Open this publication in new window or tab >>2018 (English)In: Forensic Science & Addiction Research, ISSN 2578-0042, Vol. 3, no 3Article in journal (Refereed) Published
Abstract [en]
Overall objectives: Morality is back in criminological research. We designed a moral dilemma questionnaire and studied to which extent the instrument differentiated socially well-adjusted persons from criminals. If so, are criminals able to “fake good”, which would make the instrument useless except in a research context with anonymous participants.
Main study
Method: The questionnaire included a set of short stories describing a moral dilemma, and a set of solutions to the dilemmas. To each of these the subject should respond “right” or “wrong”. 297 well-adjusted subjects, working in governmental or private enterprises, 233 students at the Police Academy, and 321 prison inmates filled in questionnaire forms.

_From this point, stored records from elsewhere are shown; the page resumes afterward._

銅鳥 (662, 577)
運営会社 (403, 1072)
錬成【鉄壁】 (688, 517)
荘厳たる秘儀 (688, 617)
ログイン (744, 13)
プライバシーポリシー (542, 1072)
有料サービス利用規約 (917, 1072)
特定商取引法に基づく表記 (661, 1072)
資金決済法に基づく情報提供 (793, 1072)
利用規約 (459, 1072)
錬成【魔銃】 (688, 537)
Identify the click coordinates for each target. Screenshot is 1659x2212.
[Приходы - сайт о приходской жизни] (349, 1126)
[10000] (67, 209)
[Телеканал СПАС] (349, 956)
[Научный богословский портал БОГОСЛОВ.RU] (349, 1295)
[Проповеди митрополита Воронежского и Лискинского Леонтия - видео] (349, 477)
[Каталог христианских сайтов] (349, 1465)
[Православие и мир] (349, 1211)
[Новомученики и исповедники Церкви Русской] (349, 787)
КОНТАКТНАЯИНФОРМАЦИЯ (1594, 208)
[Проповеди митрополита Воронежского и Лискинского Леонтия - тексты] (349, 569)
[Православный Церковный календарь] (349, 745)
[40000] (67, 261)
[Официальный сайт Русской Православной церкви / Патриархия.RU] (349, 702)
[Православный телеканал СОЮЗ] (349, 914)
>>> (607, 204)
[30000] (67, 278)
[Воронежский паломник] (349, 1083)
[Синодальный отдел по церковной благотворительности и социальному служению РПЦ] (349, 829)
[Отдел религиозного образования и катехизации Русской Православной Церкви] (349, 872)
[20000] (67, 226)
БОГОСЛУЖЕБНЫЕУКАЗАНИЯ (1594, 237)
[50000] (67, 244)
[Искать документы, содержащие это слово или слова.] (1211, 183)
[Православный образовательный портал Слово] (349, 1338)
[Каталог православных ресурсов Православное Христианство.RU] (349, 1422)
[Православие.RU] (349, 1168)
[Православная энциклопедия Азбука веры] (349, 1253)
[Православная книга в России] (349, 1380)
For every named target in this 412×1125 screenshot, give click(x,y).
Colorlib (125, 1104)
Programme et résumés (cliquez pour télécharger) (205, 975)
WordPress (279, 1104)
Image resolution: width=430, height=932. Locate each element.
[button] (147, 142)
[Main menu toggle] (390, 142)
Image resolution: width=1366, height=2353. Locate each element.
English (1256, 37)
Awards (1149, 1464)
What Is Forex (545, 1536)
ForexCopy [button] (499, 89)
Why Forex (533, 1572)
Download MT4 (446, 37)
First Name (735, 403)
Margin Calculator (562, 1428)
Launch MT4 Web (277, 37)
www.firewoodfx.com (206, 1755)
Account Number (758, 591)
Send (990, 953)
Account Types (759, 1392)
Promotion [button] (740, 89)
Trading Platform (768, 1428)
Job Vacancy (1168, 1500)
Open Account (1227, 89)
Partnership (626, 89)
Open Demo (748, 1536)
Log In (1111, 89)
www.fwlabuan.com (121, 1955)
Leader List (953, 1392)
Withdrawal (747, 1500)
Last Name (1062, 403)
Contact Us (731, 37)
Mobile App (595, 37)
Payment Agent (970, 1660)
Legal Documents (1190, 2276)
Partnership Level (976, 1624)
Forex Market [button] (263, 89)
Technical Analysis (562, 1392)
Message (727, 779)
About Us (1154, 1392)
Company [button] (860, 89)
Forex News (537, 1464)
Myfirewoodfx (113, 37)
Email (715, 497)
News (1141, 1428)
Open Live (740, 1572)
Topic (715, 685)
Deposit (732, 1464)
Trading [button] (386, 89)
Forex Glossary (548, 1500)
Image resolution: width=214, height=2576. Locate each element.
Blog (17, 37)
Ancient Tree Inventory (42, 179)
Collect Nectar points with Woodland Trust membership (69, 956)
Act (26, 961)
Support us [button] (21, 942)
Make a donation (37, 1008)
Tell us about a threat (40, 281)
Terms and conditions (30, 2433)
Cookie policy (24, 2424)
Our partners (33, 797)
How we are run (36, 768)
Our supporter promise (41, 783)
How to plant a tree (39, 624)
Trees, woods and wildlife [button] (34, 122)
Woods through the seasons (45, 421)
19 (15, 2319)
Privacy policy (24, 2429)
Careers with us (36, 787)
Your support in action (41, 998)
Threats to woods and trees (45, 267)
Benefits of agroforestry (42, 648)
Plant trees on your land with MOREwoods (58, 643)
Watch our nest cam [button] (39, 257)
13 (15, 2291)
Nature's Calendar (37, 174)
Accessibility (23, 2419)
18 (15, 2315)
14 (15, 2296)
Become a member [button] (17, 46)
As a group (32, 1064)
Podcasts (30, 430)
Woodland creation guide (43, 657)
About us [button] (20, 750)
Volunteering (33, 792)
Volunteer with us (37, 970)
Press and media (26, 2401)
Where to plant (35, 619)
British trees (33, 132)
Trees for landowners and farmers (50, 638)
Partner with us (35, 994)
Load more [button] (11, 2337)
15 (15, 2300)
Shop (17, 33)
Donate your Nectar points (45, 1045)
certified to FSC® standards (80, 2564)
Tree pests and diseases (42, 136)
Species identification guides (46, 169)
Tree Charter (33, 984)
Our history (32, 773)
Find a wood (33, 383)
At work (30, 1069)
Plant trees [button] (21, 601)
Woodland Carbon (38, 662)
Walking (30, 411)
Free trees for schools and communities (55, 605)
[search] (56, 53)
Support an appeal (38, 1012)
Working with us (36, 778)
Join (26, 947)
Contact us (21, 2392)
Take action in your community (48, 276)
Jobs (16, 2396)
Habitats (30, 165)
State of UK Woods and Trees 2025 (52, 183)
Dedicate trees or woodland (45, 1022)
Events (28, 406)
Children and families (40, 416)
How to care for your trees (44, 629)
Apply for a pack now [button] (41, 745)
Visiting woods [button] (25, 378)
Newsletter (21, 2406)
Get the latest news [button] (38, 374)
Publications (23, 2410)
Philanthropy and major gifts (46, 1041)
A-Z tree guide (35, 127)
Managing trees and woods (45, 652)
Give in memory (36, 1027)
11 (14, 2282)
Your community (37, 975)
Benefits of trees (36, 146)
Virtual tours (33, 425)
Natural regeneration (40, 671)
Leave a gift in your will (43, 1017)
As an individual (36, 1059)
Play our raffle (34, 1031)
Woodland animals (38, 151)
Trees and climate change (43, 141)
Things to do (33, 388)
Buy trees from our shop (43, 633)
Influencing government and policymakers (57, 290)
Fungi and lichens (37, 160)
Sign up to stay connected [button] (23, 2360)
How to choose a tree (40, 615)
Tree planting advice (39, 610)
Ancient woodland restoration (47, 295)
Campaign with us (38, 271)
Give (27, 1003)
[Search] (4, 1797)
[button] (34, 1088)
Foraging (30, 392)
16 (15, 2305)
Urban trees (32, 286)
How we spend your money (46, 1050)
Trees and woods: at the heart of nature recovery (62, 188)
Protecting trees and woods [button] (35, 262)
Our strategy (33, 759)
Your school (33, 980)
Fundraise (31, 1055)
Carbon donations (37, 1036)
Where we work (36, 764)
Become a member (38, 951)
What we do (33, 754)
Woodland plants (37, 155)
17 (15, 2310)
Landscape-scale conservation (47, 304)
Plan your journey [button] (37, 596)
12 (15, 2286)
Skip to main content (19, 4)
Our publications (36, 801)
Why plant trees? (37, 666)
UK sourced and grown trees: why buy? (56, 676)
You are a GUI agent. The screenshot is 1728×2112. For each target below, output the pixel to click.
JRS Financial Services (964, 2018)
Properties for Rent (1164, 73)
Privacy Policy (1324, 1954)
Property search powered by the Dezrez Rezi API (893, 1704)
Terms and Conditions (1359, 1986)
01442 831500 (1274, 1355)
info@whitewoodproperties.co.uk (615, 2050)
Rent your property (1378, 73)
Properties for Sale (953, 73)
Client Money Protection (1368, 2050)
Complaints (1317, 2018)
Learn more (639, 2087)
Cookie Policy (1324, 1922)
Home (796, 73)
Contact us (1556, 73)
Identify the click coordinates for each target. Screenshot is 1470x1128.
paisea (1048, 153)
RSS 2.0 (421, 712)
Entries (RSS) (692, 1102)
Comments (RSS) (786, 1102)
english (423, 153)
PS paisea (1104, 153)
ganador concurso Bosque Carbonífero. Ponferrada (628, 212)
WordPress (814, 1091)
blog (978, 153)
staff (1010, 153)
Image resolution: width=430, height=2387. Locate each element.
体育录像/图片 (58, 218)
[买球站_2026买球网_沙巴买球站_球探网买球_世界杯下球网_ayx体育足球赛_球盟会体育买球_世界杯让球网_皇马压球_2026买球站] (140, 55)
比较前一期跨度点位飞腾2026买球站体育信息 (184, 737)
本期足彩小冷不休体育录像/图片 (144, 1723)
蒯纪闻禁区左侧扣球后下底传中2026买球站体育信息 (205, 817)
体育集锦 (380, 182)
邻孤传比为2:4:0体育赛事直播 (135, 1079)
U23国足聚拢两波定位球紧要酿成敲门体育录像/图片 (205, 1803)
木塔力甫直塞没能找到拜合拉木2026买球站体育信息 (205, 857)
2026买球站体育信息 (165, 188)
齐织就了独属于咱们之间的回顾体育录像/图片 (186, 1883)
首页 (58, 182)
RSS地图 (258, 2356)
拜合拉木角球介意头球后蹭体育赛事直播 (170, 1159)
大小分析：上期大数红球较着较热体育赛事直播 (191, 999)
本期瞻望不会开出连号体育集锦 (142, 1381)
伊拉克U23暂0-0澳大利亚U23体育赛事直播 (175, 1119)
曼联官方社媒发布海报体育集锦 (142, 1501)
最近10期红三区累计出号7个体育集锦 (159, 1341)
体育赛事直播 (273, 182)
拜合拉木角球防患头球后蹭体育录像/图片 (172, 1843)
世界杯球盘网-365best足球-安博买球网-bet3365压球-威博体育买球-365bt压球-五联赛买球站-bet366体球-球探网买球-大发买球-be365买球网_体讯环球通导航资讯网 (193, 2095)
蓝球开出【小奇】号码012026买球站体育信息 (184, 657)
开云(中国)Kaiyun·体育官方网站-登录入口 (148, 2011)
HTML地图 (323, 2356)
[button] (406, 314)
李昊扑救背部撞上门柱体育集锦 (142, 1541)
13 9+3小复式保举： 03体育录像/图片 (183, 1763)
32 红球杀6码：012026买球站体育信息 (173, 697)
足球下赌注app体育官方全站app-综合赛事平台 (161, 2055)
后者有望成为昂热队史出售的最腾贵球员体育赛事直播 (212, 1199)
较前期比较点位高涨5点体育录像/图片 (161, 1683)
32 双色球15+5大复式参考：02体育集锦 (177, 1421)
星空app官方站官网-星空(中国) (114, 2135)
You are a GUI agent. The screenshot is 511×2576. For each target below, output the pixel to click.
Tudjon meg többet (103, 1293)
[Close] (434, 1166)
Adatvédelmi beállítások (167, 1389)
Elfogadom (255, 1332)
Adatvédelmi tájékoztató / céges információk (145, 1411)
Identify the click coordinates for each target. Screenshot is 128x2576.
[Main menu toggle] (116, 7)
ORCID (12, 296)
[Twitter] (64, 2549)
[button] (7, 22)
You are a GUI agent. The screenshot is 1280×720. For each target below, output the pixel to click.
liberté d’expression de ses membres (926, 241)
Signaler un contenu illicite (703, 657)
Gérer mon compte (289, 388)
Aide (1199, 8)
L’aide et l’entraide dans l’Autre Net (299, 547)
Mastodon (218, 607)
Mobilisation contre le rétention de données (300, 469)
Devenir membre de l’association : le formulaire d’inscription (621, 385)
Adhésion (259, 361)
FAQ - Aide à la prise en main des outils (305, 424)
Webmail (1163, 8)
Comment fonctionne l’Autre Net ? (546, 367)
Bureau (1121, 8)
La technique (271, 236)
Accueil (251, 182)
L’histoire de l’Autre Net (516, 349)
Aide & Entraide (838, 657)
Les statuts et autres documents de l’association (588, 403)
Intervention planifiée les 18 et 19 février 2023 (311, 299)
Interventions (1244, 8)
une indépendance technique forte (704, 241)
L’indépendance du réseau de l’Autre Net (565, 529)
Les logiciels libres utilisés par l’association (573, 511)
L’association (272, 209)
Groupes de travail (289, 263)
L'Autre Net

Results: A factor analysis suggested a 3-factor solution. Factors were interpreted as Rule knowledge, Rule adherence, and Utilitarianism. Prisoners differed markedly from well-adjusted subjects a discriminant analysis yielded 86% correct classifications. There were theoretically meaningful relations with a set of external validation parameters reflecting personality factors and disorders.
Conclusion: The results suggest that the questionnaire approach was successful in a research perspective.
Cheating study
Method: 46 prisoners filled in (anonymously) the moral dilemma questionnaire twice, honestly and trying to fake good. The order was rotated.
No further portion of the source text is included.